Sunday, March 11, 2007

Passionate Mothering

I recently bought Dr. Sarah J. Buckley's book Gentle Birth, Gentle Mothering. It is fantastic--well worth the money. She writes about birth and mothering as both a mother of four children and as a physician and scientist. She makes a compelling argument for undisturbed, instinctive birth. If you cannot find the book in your local library, which is likely since it is published in Australia, you can read many of her articles on her website. If you are pressed for time, read this one first.

Here are some excerpts from a chapter called "Healing Birth, Healing the Earth."
The ecstasy of Birth—her capacity to take us outside (ec) our usual state (stasis)—has been forgotten, and we are entering the sacred domain of motherhood post-operatively, even post-traumatically, rather than transformationally....
Giving birth is, inherently and hormonally, a passionate and sexual act. From the perspective of hormone levels in both mother and baby, we could say that birth is the most passionate experience that we will ever have....
These passionate hormones [oxytocin, prolactin, endorphins, and adrenaline] are not just feel-good add-ons. They actually orchestrate the physical processes of birth (and sexual activity) and enhance efficiency, safety and ease for both mother and baby. This hormonal cocktail also rewards birthing mothers with the experience of ecstasy and fulfillment, making us want to give birth again and again....
The problem in our times is that the passion of birth is neither recognized nor accommodated. Birth has become a dispassionate medical event, usually occurring in a setting that discourages emotional expression. If we are to reclaim our birthing passion, we must give ourselves permission to birth passionately and we must choose our birth setting and birth attendants with this in mind. Birth in these circumstances will be more straightforward, with less need for interventions, helping us to step into new motherhood with confidence and grace.

WORK INSTRUCTION 1 —
In the blog post, where is Dr. Sarah J. Buckley's book published?
WORK INSTRUCTION 2 —
Reproduce everything in the blog post from "Passionate Mothering" down to "this one first.", word for word.

DATA SEGMENT —
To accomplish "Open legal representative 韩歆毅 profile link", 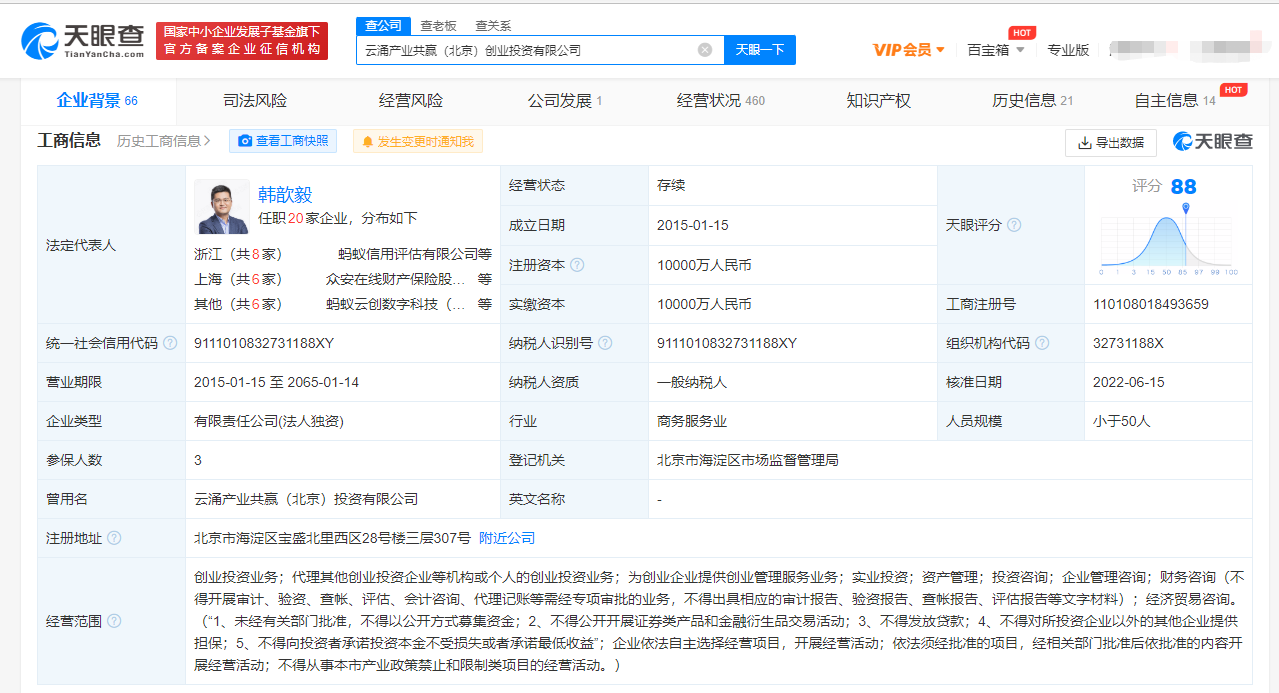I will pyautogui.click(x=285, y=194).
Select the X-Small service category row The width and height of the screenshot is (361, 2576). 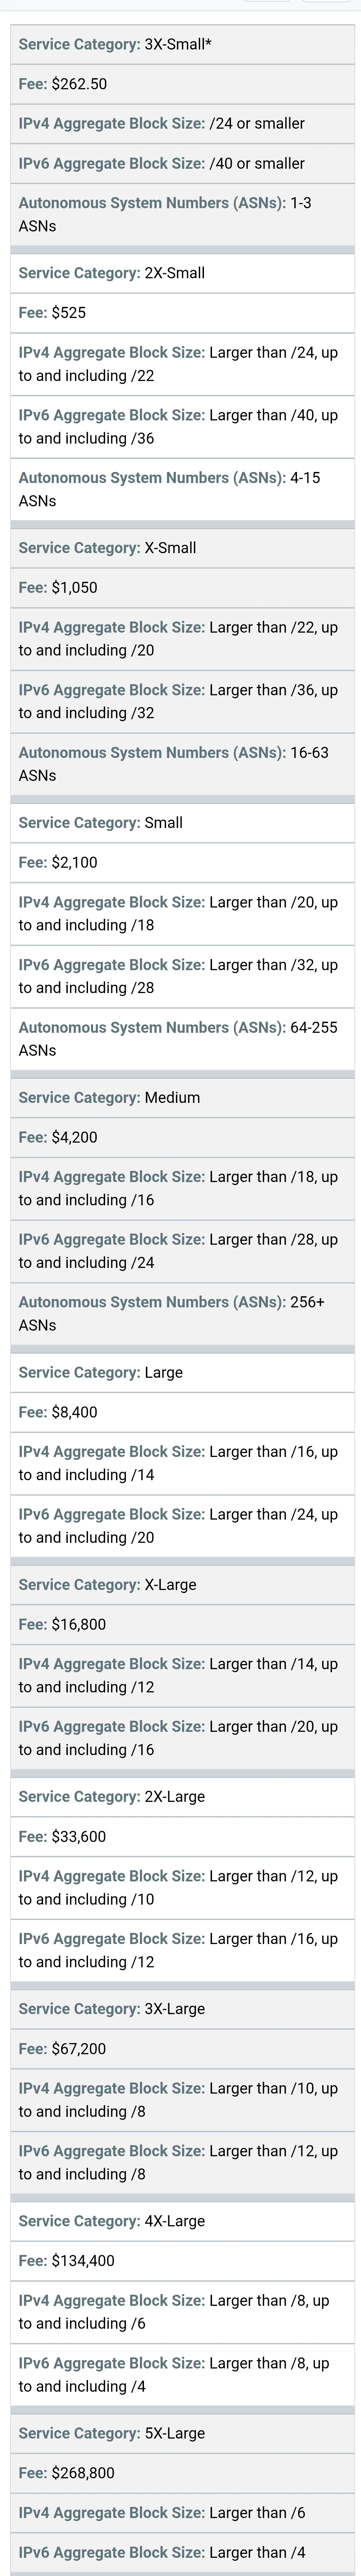click(x=182, y=548)
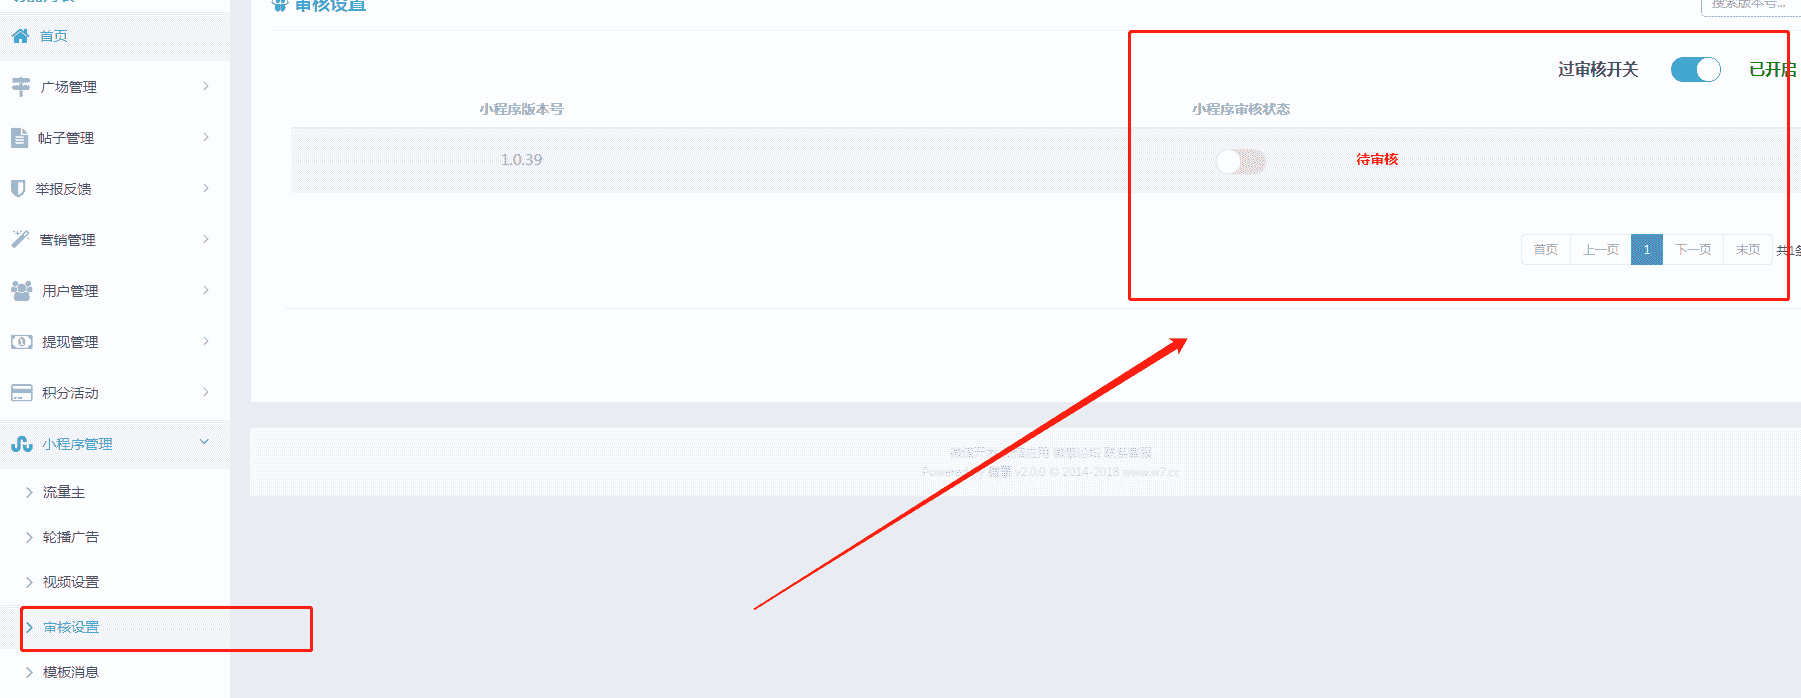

TASK RESPONSE 1 —
In Australia.

TASK RESPONSE 2 —
Passionate Mothering

I recently bought Dr. Sarah J. Buckley's book Gentle Birth, Gentle Mothering. It is fantastic--well worth the money. She writes about birth and mothering as both a mother of four children and as a physician and scientist. She makes a compelling argument for undisturbed, instinctive birth. If you cannot find the book in your local library, which is likely since it is published in Australia, you can read many of her articles on her website. If you are pressed for time, read this one first.